The toolkit did not work out due to the Food and Drug Administration (FDA) shutting it down, although it is available in other regions like the UK and Germany. However 23andMe’s goals are a lot larger than a simple ancestry reader.

In a new push to progress medicine, 23andMe has announced it will be developing its own drugs using the DNA and genetic information it receives from millions of patients worldwide.

23andMe already provides genetic information to Genentech and Pfizer, and it is considered extremely valuable since the startup brings a new mind to the equation.

The Silicon Valley approach to medicine is starting to become more approved by the government authorities in the United States. Apple recently launched ResearchKit without major disapproval from the FDA, and HealthKit remains a strong part of iOS and the Apple Watch.

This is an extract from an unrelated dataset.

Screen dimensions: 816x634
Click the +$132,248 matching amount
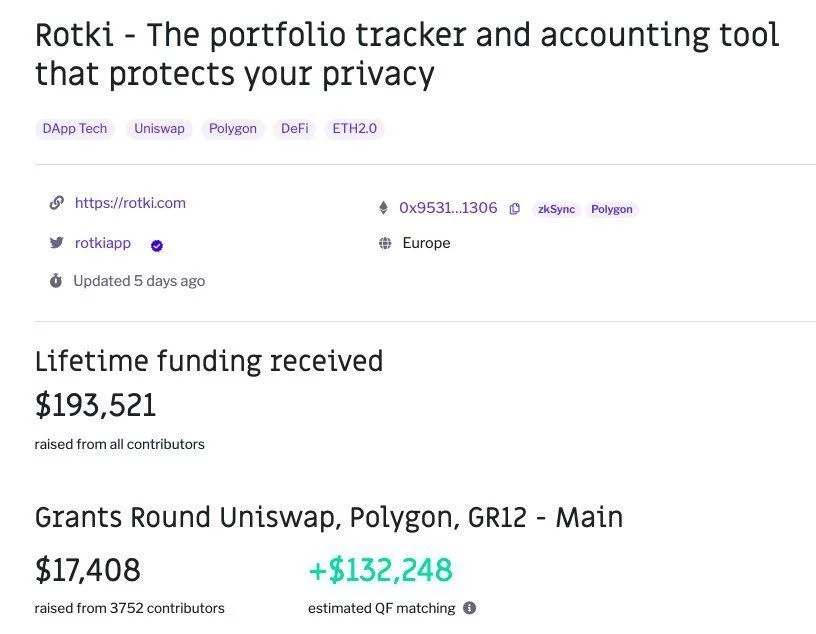click(380, 570)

If Apple is able to bypass some of the requirements, hopefully 23andMe’s new ambitious move into creating its own drugs will get past without huge regulation. Of course, the FDA still needs to check all new drugs and see quite a large amount of tests before approval, but 23andMe could find other markets worldwide if the FDA proves too much of a hassle.

It is clear medicine will not continue on the same path is has been on for 20 years, and the investments in new medical research using genetics and other information will revolutionise medicine.

The issue is that without these strong barriers, will 23andMe, Calico and other new “Silicon Valley style” medical facilities end up making a huge error.